Viver em condomínio

Viver em condomínio não é um processo pacífico face à dificuldade de harmonizar e conciliar a dupla condição de proprietários e comproprietários, pelo que, importa evitar situações susceptíveis de potenciar o surgimento de conflitos de vizinhança. O desiderato deste blogue é abordar as questões práticas inerentes ao regime jurídico da propriedade horizontal, atento o interesse colectivo dos condóminos em geral e administradores em particular.

6/25/2021

Maiorias qualificadas em 2ª convocação

O art. 1432º do CC, que se insere na Secção IV sobre a Administração das partes comuns do edifício, na sequência dos preceitos que identificam os órgãos administrativos, os votos que cabem a cada condómino, e as datas de reunião, vem estabelecer, sob a epígrafe “Convocação e funcionamento da assembleia”, as seguintes regras:
“1- A assembleia é convocada por meio de carta registada, enviada com 10 dias de antecedência, ou mediante aviso convocatório feito com a mesma antecedência, desde que haja recibo de recepção assinado pelos condóminos.
2- A convocatória deve indicar o dia, hora, local e ordem de trabalhos da reunião e informar sobre os assuntos cujas deliberações só podem ser aprovadas por unanimidade dos votos.
3- As deliberações são tomadas, salvo disposição especial, por maioria dos votos representativos do capital investido.
4- Se não comparecer o número de condóminos suficiente para se obter vencimento e na convocatória não tiver sido desde logo fixada outra data, considera-se convocada nova reunião para uma semana depois, na mesma hora e local, podendo neste caso a assembleia deliberar por maioria de votos dos condóminos presentes, desde que estes representem, pelo menos, um quarto do valor total do prédio.
5-As deliberações que careçam de ser aprovadas por unanimidade dos votos podem ser aprovadas por unanimidade dos condóminos presentes desde que estes representem, pelo menos, dois terços do capital investido, sob condição de aprovação da deliberação pelos condóminos ausentes, nos termos dos números seguintes.
6-As deliberações têm de ser comunicadas a todos os condóminos ausentes, por carta registada com aviso de recepção, no prazo de 30 dias.
7-Os condóminos têm 90 dias após a recepção da carta referida no número anterior para comunicar, por escrito, à assembleia de condóminos o seu assentimento ou a sua discordância.
8-O silêncio dos condóminos deve ser considerado como aprovação da deliberação comunicada nos termos do n.º 6.
9-Os condóminos não residentes devem comunicar, por escrito, ao administrador o seu domicílio ou o do seu representante”.

Ora, o modo de convocação e de funcionamento da assembleia aplica-se a todo o tipo de deliberações que a referida assembleia haja de tomar, ou seja, quer a questões de mera administração, em que ordinariamente se exige apenas maioria simples, quer aos casos em que os assuntos em discussão exijam maiorias qualificadas, duplas, ou mesmo unanimidade dos condóminos.
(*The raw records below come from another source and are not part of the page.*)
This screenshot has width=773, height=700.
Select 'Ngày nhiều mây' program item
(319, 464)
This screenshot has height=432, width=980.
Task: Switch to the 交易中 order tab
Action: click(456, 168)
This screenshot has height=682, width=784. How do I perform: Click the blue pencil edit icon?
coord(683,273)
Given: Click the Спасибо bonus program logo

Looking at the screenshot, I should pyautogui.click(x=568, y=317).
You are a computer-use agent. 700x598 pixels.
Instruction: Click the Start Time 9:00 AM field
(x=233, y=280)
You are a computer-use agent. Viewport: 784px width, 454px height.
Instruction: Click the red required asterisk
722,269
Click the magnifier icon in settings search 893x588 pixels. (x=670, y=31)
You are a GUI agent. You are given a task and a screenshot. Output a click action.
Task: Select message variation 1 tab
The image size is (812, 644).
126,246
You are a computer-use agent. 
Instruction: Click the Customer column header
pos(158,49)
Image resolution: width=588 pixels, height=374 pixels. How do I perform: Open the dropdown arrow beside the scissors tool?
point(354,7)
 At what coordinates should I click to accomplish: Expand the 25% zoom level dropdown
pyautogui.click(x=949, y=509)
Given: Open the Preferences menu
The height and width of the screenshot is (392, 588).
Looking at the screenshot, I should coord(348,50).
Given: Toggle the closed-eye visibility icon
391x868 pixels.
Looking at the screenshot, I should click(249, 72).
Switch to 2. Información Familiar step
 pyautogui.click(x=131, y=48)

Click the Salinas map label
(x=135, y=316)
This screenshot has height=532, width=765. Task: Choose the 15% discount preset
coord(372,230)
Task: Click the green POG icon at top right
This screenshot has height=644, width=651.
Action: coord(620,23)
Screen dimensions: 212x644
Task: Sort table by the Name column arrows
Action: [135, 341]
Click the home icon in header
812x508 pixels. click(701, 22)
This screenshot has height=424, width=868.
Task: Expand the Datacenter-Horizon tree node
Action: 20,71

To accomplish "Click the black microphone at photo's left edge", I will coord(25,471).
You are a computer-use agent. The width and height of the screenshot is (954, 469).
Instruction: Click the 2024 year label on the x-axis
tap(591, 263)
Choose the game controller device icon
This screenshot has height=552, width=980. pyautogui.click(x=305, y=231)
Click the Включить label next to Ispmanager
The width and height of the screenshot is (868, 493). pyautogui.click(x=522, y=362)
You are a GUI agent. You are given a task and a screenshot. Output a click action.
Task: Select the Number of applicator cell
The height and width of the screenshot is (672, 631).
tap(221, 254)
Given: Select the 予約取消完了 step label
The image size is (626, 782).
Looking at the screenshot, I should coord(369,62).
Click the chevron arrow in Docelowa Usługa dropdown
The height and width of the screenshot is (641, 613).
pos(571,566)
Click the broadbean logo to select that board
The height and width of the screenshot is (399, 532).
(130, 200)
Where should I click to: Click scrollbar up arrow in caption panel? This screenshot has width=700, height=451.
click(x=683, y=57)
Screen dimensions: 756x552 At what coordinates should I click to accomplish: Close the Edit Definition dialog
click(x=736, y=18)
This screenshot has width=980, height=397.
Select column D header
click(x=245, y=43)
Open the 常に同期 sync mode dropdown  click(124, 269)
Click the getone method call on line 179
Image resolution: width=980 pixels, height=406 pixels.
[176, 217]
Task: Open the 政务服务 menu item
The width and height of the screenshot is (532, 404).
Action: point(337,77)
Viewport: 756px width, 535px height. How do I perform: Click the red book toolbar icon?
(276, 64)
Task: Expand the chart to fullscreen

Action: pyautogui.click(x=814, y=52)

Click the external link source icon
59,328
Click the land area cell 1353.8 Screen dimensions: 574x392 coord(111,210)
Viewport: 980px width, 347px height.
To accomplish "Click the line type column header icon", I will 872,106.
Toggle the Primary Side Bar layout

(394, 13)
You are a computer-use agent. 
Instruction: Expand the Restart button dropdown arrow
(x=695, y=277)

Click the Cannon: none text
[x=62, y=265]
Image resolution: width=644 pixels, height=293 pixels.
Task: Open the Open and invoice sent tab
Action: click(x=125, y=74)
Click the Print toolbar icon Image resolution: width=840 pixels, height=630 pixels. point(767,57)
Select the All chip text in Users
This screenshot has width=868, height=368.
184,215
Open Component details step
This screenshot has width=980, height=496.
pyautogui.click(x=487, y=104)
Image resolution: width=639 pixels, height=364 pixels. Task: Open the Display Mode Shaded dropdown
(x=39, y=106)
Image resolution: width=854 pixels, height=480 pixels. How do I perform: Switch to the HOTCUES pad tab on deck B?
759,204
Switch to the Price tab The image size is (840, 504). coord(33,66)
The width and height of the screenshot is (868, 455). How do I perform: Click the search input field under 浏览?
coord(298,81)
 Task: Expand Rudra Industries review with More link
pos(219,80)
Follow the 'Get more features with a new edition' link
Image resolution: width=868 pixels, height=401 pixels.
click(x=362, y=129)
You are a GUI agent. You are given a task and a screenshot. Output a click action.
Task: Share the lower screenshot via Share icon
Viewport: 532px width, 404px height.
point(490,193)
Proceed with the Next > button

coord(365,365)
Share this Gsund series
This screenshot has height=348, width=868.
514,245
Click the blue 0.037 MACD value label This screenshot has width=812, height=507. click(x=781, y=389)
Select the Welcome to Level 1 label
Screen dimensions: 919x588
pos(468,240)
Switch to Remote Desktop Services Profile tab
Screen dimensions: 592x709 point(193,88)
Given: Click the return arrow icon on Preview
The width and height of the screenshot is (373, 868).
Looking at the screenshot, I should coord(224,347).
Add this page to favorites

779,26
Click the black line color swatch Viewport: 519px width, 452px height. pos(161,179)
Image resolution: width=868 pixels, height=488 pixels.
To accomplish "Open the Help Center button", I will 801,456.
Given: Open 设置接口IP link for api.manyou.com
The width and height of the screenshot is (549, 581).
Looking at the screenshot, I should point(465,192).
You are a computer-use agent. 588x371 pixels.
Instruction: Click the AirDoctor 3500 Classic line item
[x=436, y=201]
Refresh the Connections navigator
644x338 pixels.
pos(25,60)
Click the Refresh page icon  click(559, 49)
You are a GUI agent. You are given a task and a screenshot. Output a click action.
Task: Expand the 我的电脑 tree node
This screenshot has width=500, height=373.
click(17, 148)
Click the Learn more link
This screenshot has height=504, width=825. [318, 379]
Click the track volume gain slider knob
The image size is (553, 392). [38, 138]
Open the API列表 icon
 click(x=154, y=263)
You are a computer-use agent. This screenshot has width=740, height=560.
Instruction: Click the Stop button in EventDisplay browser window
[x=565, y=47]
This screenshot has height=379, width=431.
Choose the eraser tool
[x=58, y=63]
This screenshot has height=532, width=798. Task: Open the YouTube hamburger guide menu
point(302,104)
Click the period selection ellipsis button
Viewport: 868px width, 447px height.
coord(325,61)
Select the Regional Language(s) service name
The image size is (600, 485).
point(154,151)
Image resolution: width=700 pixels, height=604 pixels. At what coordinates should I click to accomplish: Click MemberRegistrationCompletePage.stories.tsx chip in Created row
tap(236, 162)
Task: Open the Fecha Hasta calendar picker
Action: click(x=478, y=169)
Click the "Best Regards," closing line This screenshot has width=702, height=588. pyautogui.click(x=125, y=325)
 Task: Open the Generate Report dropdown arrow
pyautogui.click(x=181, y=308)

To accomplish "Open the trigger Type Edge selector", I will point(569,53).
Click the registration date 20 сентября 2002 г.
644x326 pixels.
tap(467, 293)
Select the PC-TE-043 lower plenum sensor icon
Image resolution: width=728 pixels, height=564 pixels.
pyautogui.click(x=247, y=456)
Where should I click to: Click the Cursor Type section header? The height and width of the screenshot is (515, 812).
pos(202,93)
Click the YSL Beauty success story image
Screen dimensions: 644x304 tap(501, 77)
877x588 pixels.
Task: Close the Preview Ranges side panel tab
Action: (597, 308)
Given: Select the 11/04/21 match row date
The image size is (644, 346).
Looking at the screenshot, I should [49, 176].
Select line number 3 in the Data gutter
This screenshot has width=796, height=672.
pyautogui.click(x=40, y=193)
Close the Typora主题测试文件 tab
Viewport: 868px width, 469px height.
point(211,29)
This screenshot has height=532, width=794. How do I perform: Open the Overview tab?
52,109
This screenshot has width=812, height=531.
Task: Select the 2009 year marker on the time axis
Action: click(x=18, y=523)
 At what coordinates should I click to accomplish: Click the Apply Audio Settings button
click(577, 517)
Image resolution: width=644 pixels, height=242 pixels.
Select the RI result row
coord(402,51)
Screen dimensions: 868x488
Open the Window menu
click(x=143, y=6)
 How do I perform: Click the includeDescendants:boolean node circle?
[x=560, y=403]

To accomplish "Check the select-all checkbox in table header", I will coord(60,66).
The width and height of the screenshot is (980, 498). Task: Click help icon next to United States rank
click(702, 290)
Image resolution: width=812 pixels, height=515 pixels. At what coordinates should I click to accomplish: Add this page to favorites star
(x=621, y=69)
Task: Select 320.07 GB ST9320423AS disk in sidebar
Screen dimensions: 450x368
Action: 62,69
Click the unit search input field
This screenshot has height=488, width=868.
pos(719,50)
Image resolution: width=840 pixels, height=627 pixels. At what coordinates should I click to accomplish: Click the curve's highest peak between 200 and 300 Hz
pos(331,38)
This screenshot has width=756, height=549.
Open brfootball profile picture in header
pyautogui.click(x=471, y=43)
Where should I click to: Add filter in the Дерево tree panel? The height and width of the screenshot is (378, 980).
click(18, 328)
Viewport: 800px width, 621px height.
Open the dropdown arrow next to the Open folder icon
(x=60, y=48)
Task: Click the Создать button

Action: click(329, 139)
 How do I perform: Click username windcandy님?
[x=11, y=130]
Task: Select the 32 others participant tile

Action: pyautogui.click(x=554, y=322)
Como resulta dos nº 2 e 4, estamos em presença duma norma prática, que resolve problemas práticos, um remédio para a possível complexidade de reunir inúmeros condóminos que pode ser um entrave real ao correcto e agilizado funcionamento de uma administração.

Poderia portanto ler-se cada alínea do preceito como estabelecendo uma regra a propósito de cada possível problema de funcionamento. Neste sentido, o legislador haveria então estabelecido que, funcionando a assembleia em segunda convocatória – no fundo, tendo sido dada uma primeira oportunidade a todos os condóminos para exercerem o seu direito de participação e votação – poderia, excepto no caso de estarmos perante exigência legal de unanimidade, deliberar a assembleia por maioria, desde que esta reflectisse um quarto do valor total do prédio. 

No caso da unanimidade, posto que alcançado determinado percentual de maioria, a perfectibilidade da decisão dar-se por efeito da sua notificação aos condóminos ausentes que, nada dizendo, se presumiria darem o seu assentimento, assim se completando, ainda que num momento posterior, a unanimidade sempre exigida pela lei.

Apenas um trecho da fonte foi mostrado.